#### The task
Look for the word "checkbox" in the data below, and copy every line that holds it.

#### Exercise data

== Segment start ==

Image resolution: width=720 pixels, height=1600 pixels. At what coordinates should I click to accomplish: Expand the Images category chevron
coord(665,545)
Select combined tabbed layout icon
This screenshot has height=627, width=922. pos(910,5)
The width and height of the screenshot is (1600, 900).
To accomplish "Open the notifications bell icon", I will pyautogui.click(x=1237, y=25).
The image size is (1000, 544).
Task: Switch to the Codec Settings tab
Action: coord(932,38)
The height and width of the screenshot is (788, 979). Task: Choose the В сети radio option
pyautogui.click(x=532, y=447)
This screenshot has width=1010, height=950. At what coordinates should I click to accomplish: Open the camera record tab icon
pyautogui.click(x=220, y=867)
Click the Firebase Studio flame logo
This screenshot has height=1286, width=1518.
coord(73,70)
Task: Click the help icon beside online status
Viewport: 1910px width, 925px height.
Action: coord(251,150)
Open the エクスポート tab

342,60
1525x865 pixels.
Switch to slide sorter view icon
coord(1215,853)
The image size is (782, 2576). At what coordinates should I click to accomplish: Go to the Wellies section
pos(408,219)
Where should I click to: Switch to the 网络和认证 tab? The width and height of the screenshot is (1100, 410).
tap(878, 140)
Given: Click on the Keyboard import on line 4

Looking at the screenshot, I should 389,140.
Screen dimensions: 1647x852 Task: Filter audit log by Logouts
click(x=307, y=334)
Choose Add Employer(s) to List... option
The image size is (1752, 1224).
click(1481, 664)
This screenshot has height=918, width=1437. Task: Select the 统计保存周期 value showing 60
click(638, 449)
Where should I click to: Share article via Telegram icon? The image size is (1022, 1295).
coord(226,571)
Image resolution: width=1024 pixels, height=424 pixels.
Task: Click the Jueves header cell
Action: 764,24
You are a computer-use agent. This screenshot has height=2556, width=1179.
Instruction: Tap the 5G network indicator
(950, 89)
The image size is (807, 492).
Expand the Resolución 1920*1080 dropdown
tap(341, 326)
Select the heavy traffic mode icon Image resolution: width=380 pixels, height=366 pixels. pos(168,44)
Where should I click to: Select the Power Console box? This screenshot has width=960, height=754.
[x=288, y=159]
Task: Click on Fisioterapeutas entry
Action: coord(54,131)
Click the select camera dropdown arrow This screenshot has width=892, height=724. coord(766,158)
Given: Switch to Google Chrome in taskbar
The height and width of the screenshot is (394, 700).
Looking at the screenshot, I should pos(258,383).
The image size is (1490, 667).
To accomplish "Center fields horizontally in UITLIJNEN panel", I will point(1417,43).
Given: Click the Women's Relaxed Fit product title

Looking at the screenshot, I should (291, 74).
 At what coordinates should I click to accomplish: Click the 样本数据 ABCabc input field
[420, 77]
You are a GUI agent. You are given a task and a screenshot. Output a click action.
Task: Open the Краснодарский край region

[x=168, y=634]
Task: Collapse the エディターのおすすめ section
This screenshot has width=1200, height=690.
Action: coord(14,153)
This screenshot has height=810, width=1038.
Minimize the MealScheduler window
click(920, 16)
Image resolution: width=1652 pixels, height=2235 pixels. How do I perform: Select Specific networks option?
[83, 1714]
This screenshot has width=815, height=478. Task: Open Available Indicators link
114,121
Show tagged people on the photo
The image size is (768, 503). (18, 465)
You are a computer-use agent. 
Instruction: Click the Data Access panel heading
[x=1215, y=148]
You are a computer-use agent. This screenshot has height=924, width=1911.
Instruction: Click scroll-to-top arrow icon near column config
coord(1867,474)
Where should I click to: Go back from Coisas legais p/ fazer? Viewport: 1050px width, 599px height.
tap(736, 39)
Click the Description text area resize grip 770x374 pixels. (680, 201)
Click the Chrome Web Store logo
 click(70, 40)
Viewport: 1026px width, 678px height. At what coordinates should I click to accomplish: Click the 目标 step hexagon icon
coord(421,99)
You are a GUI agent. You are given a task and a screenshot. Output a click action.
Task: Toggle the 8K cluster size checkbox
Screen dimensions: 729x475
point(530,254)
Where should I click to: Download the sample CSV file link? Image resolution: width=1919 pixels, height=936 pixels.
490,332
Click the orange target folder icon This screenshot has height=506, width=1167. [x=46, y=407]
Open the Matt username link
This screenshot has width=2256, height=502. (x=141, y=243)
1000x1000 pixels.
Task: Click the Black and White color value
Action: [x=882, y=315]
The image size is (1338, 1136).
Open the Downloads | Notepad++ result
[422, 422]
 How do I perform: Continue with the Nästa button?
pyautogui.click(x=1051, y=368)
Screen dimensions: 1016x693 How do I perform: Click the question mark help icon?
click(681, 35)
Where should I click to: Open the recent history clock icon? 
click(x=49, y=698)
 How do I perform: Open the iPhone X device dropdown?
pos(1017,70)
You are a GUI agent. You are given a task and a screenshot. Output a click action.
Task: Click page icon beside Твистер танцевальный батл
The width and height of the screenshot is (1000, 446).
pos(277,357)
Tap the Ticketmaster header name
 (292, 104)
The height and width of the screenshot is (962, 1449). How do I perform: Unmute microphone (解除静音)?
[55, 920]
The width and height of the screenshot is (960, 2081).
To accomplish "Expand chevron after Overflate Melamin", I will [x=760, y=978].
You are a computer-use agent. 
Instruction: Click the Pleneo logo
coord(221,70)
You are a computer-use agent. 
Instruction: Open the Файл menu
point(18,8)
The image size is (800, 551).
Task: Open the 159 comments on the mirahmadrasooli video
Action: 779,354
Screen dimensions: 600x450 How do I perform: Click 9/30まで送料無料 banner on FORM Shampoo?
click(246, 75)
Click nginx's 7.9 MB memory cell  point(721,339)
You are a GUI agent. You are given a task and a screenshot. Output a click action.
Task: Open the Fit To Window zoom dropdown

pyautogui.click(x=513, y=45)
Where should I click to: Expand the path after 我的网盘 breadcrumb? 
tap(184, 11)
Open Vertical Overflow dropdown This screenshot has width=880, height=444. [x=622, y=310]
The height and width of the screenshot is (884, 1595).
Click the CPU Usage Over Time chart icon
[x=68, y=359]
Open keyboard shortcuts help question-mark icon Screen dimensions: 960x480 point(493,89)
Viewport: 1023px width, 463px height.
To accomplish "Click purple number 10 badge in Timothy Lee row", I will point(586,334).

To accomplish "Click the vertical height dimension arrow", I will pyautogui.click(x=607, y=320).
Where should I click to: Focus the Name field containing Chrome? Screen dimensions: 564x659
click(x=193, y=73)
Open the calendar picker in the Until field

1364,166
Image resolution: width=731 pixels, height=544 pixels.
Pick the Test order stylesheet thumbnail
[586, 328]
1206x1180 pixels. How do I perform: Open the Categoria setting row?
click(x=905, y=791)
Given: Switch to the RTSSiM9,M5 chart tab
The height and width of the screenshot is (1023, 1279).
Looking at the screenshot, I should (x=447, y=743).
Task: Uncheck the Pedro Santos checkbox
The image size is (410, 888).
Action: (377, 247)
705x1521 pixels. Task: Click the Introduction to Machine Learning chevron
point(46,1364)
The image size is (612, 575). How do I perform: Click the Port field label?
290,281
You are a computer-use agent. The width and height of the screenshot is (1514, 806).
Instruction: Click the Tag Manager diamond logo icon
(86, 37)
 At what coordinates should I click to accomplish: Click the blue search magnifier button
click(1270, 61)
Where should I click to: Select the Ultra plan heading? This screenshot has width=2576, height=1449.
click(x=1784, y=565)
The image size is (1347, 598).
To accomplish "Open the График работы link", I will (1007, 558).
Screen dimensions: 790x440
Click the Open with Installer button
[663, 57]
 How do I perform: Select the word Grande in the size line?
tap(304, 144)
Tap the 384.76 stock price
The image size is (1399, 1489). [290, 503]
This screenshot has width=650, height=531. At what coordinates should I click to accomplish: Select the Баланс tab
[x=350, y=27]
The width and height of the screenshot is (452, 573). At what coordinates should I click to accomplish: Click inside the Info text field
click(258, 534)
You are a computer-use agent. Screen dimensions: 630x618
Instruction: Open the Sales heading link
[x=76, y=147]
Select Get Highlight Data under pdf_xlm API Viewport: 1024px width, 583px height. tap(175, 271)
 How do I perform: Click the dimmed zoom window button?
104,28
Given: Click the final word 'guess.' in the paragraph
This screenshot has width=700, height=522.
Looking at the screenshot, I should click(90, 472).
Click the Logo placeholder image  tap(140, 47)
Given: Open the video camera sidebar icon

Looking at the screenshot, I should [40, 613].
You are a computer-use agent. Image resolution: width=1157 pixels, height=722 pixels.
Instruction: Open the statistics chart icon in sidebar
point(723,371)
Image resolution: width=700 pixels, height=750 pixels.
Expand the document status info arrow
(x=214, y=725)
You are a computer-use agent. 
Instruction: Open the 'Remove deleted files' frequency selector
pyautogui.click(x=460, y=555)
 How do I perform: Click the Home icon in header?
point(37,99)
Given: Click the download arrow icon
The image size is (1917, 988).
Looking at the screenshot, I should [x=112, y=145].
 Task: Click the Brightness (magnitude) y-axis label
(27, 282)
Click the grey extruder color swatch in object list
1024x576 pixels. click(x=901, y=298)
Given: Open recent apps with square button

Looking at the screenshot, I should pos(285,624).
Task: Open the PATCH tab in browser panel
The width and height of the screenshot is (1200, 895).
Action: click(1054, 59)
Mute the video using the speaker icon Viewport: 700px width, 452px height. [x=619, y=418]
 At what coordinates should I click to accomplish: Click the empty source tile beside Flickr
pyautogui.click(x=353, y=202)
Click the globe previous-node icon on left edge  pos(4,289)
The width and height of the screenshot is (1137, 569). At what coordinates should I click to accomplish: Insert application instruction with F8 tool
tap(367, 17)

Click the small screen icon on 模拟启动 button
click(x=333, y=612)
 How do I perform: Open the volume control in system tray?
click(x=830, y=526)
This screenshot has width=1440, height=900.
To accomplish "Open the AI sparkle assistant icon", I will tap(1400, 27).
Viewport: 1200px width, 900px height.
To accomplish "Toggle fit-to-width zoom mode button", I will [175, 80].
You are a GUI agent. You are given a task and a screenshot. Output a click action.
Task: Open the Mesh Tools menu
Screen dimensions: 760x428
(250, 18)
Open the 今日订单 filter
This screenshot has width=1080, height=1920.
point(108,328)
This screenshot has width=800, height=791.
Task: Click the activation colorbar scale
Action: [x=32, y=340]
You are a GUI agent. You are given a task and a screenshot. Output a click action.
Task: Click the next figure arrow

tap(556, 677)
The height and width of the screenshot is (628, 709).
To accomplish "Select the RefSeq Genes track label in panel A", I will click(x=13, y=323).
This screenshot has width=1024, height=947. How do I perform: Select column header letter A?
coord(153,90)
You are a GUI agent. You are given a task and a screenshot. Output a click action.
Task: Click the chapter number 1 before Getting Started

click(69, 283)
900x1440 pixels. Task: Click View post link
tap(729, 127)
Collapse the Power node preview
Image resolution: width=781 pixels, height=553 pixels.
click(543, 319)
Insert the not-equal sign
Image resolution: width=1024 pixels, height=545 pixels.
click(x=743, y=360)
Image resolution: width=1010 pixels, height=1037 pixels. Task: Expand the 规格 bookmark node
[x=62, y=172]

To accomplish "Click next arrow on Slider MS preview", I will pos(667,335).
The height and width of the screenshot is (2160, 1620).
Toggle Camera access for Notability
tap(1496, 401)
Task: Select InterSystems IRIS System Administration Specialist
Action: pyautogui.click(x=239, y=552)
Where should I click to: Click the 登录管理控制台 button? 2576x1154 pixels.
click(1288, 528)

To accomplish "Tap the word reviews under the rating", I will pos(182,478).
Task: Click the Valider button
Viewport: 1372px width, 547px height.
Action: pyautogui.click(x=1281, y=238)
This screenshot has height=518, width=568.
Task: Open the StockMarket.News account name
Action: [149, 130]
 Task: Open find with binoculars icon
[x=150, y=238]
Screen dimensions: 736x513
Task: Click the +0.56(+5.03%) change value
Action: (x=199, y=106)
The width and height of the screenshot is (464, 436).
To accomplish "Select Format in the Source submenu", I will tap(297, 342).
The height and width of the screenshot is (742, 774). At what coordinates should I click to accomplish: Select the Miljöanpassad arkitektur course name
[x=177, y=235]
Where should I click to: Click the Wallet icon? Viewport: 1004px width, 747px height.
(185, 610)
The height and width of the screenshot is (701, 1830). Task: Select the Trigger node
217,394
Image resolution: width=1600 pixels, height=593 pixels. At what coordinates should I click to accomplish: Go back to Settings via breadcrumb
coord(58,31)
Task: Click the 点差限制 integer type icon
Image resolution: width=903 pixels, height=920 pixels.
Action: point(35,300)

== Segment end ==

#### Solved problem
Task: Toggle the 8K cluster size checkbox
Task: Uncheck the Pedro Santos checkbox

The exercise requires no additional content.